Abstract
Background: Childhood visual impairment is a global public health problem, especially in developing countries. Its most common causes are avoidable by early diagnosis and treatment.
Aims: To assess prevalence of refractive error (RE) and visual impairment (VI) among school-aged children in Hargeisa, Somaliland.
Methods: This was a cross-sectional study of 1204 students (aged 6–15 years) in 8 randomly selected primary schools in Hargeisa from November 2017 to January 2018. We used the modified Refractive Error Study in Children to determine prevalence of RE and VI, including the following investigations: distance visual acuity, assessed by Snellen Tumbling E-chart; refraction, assessed by retinoscope binocular vision assessment; and examination of anterior and posterior segments.
Results: Prevalence of uncorrected, presenting and best-corrected VI of 6/12 or worse was 13.6%, 7.6% and 0.75%, respectively.

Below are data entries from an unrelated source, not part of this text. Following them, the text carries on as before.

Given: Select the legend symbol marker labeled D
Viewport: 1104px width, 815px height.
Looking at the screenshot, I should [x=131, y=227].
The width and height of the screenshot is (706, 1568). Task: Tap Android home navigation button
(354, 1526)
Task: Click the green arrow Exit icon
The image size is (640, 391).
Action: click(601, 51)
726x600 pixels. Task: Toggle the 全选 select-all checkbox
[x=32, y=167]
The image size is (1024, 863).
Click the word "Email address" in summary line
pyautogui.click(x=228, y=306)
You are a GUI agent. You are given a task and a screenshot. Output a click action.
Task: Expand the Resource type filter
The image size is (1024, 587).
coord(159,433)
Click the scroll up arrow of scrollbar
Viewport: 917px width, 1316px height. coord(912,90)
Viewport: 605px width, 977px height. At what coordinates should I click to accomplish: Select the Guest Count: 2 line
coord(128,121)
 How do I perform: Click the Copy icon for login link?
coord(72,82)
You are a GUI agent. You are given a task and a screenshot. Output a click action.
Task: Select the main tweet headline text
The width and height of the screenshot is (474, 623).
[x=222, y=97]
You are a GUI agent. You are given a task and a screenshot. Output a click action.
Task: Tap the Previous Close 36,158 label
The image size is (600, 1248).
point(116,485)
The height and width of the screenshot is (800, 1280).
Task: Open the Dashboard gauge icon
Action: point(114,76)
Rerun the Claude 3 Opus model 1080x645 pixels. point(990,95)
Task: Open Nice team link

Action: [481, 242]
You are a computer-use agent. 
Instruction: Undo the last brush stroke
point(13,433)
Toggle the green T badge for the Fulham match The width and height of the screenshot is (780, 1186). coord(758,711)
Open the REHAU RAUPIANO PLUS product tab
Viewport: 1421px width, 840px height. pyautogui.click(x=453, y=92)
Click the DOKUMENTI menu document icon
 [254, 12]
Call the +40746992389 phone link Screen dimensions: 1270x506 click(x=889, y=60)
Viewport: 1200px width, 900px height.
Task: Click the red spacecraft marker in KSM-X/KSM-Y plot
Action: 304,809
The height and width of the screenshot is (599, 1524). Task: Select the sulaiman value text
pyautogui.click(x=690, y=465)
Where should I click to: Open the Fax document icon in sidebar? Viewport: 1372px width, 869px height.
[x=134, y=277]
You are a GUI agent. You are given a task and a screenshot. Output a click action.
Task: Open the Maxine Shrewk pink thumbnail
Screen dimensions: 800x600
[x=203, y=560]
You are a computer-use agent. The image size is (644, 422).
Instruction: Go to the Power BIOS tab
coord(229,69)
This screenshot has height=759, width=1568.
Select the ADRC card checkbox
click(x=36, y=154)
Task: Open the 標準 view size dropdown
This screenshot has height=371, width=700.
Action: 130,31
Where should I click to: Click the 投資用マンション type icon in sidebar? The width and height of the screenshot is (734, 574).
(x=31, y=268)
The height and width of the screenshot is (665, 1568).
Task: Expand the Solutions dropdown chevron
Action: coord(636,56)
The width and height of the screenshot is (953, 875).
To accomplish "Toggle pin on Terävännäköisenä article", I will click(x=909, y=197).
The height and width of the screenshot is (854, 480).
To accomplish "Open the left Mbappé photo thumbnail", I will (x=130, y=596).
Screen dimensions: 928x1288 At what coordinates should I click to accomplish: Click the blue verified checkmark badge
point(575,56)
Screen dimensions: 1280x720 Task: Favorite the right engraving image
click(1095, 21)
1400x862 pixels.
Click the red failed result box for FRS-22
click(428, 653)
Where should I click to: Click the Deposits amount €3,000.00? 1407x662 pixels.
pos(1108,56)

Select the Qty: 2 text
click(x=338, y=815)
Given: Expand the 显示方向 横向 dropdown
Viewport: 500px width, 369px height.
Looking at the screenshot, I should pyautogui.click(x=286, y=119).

Only 16 of 91 (17.6%) children were using spectacles and the rest were unaware of the problem. RE was the cause of VI in 76.8% of participants, amblyopia in 22.0%, trachoma in 2.4%, and corneal opacity and cataract in 0.6%. Anterior segment abnormalities were found in 8.3%, mainly vernal keratoconjunctivitis, while posterior abnormalities were observed in 0.7%. Prevalence of myopia was 9.1%, hypermetropia 2.7% and astigmatism 3.9%. Prevalence of VI because of RE was associated with increasing age, but there was no significant association with school grade or sex.
Conclusion: Prevalence of VI among school-aged children in Hargeisa was high, and the leading cause was uncorrected RE. There are barriers to care and it is critical that they are overcome.
Keywords: refractive error, childhood visual impairment, myopia, hypermetropia, vernal keratoconjunctivitis
Citation: Abdi Ahmed ZD; Alrasheed SH; Alghamdi W. Prevalence of refractive error and visual impairment among school-age children of Hargesia, Somaliland East Mediterr Health J. 2020;26(x):xxx-xxx http://doi.org/10.26719/emhj.20.077
Received: 18/3/2019, Accepted: 19/11/2019
Copyright © World Health Organization (WHO) 2020. Open Access. Some rights reserved. This work is available under the CC BY-NC-SA 3.0 IGO license (https://creativecommons.org/licenses/by-nc-sa/3.0/igo)
Introduction
Globally, it is estimated that there are 36 million people who are blind, 216.6 million have moderate to severe visual impairment (VI) and 188.5 million have mild VI. The leading cause of VI is uncorrected refractive error (RE) (1,2). Furthermore, 90% of people with VI live in developing countries. Almost 19 million children aged < 15 years have VI globally. In developing countries, 7–31% of childhood blindness is avoidable, 10–58% is treatable, and 3–28% is preventable (3). RE is an eye condition in which light from a distant object is not focused on the retina; it might be focused in front of or behind the retina. There are 3 types of RE: myopia, hypermetropia and astigmatism. The exact cause of ametropia remains unknown with common risk factors being hereditary, nutritional and environmental (4). Population-based studies on VI and RE in children have been conducted on populations with different racial backgrounds and environments in Africa. These studies have shown that the prevalence of VI among children was 2.15% in South Africa (5), 5.5% in Khartoum, Sudan (6), 4.4% in South Darfur, Sudan (7), and 9.5% in Ethiopia (8). World Health Organization (WHO) defines VI in children as presenting with visual acuity (VA) less than 6/12 in the better eye. However, uncorrected VA (UVA) is defined as VA less than 6/12 in one or both eyes (7). VI among children in developing countries is a priority of eye health programmes, including Vision 2020: the Right to Sight Initiative (9). Globally, the principal cause of VI is uncorrected REs (43%) and cataracts (33%) (1). Special attention should be given to children, because VI restricts their education and general performance, personality development, future quality of life and career opportunities (10). The Refractive Error Study in Children (RESC) protocol was developed by WHO in collaboration with, and under financial support from the National Eye Institute, National Institutes of Health and the United States of America to assess the prevalence of VI and RE worldwide, as well as to assess the effect of childhood VI due to uncorrected RE (11,12).
Republic of Somaliland has a population of 4.5 million, with estimated urban poverty of 29%, which is similar to 26% in Ethiopia. Only about half of children aged 6–13 years go to primary school in Somaliland, in stark contrast to 87% in neighbouring Ethiopia (13, 14). No studies have assessed VI and RE among school-aged children in Hargeisa, Somaliland. The aims of this study were to assess the common causes of VI, types of RE, and differences in prevalence according to sex, age and school grade.